Sunday, April 29, 2007

when does a 32 bit overflow?

A very interesting self experienced, sw engineering related case, I like to share with you….

What I had was a super long avi file, from a trip I took many years ago. It is on my hard drive, and I was trying to back up onto DVD discs, and free some space on my pc. The file was 44.5 GB in size. Not a 20 hour mpeg*, but a 5 hour avi, since any mpeg encoding would be a lossy process. And I like to keep the original quality. Anyways. All I thought I had to do was to cut 44.5 gig into 10 to fit into 10 DVD discs, at 4.45 a piece on a 4.7 gig disc. No brainer. Just time to burn. Finally all done. Smart of me to have checked before deleting the source files on my hard drive. All 10 discs are corrupted.

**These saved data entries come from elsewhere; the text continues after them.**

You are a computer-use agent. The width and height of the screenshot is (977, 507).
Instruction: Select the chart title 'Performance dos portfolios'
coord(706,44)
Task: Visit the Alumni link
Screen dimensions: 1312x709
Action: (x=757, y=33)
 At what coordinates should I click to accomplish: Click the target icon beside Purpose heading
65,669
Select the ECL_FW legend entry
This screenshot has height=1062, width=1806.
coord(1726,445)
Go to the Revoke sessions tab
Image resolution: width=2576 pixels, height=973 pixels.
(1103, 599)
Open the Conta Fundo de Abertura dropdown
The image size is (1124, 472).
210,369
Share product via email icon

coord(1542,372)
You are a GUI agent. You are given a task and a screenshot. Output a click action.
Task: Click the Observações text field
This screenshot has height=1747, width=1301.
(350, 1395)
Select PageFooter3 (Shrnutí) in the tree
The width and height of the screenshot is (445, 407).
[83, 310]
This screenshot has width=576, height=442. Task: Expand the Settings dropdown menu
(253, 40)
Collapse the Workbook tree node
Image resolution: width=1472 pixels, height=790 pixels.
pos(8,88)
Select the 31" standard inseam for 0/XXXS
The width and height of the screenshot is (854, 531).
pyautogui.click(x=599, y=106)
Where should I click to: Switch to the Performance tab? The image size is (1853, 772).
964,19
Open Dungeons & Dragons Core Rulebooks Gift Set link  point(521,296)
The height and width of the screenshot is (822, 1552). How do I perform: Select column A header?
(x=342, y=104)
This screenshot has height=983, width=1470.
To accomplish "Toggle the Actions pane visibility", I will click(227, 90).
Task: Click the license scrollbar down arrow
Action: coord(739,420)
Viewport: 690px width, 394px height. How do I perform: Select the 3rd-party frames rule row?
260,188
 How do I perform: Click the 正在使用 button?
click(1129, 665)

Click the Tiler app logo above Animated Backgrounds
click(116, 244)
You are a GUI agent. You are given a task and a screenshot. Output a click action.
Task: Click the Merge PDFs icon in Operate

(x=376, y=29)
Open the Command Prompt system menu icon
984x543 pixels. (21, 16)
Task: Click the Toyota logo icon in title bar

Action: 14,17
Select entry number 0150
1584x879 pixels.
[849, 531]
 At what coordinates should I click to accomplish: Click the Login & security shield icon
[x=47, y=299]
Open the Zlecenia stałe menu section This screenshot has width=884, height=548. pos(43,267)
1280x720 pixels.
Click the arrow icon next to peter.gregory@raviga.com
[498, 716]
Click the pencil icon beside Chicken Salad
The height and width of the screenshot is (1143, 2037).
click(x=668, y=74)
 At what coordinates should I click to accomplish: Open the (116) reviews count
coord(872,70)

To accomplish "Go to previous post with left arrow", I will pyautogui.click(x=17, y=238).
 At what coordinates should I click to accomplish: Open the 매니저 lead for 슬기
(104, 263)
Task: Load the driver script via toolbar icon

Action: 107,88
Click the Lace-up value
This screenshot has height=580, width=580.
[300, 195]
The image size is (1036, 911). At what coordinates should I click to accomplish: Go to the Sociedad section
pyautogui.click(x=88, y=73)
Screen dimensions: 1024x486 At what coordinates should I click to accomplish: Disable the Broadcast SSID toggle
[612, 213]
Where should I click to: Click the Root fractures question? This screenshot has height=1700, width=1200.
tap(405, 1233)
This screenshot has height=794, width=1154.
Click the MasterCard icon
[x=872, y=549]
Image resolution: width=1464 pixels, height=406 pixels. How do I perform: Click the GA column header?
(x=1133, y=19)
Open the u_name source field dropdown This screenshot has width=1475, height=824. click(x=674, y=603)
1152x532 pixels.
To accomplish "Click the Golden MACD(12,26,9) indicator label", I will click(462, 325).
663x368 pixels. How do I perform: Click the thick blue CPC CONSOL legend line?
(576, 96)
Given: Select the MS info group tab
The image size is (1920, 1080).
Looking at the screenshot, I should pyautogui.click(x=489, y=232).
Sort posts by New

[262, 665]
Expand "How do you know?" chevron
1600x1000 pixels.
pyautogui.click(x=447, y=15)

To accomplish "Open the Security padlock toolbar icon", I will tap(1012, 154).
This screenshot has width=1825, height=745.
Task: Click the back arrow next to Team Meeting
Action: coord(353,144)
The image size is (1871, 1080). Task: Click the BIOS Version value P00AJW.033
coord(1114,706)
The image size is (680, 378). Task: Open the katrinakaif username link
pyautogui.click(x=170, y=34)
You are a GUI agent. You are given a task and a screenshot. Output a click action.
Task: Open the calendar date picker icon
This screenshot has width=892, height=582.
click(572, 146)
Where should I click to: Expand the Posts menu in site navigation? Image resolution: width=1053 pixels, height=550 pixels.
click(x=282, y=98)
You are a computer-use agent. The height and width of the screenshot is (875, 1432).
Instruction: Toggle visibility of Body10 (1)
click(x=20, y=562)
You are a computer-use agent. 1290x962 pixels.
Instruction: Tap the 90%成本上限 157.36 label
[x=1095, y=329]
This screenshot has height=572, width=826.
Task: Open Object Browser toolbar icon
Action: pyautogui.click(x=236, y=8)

I don’t think anyone will be interested in my debugging path. So cut it short, after rebooting the machine, downloading and trying other burner programs, comparing the size of the successful discs, and more, I pulled out the calculator. So when does a 32 bit overflow? 4.295 gig. Maybe I should have known it by heart, but shame on me.

So here is what it tells me. The burner driver must be using a 32 bit unsigned to keep the size of each file on disc, which is why it corrupts my 4.45 gig file, but not my 4.276 gig file (how lucky was I with this one… a less than 20 MB margin made it a good burn without me realizing it). But it must be using a 64 bit to keep track of the total size of all files on disc, which is why it did not have problem with my other disc, with 5 files on it, totaling to 4.64 GB, but each one is smaller than 2^16.

After all, all I had to do was to cut up the file into 20 pieces, instead of a single 4.45 gig file on a 4.7 disc, have 2 files at 2.225 gig each on a disc.

The moral of the story? A 32 bit might not be large enough for DVD discs. With technology going forward, blu-ray or then bigger media coming along… Does it remind you the y2k problem?